## Task prompt
Copy exactly the lines of the records below, and only those lines, beginning with the line that contains "Given: Click blue smiley icon beside 댓글 공격" and ending with the line that contains "Screen dimensions: 1351x468".

Information supplied START

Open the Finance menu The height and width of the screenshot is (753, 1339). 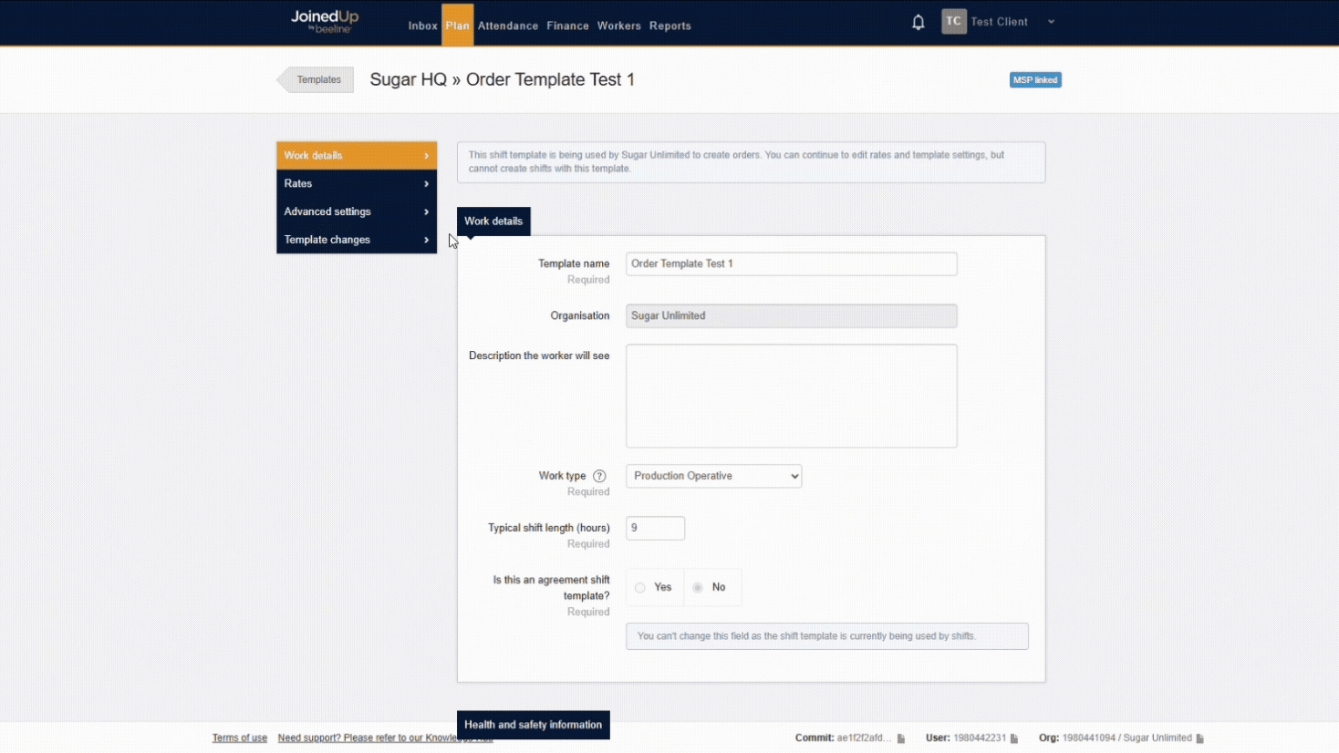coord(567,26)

Information supplied END
Information supplied START

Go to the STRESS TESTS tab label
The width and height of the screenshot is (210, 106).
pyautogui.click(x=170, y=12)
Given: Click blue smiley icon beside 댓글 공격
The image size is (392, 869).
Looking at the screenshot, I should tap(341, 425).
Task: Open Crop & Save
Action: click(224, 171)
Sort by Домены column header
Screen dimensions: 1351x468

Information supplied END
Information supplied START

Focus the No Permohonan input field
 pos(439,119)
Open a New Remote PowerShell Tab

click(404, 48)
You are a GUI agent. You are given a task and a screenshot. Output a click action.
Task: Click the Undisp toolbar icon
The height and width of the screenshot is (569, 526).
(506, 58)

Information supplied END

## Reply to the task
Given: Click blue smiley icon beside 댓글 공격
The image size is (392, 869).
Looking at the screenshot, I should tap(341, 425).
Task: Open Crop & Save
Action: click(224, 171)
Sort by Домены column header
Screen dimensions: 1351x468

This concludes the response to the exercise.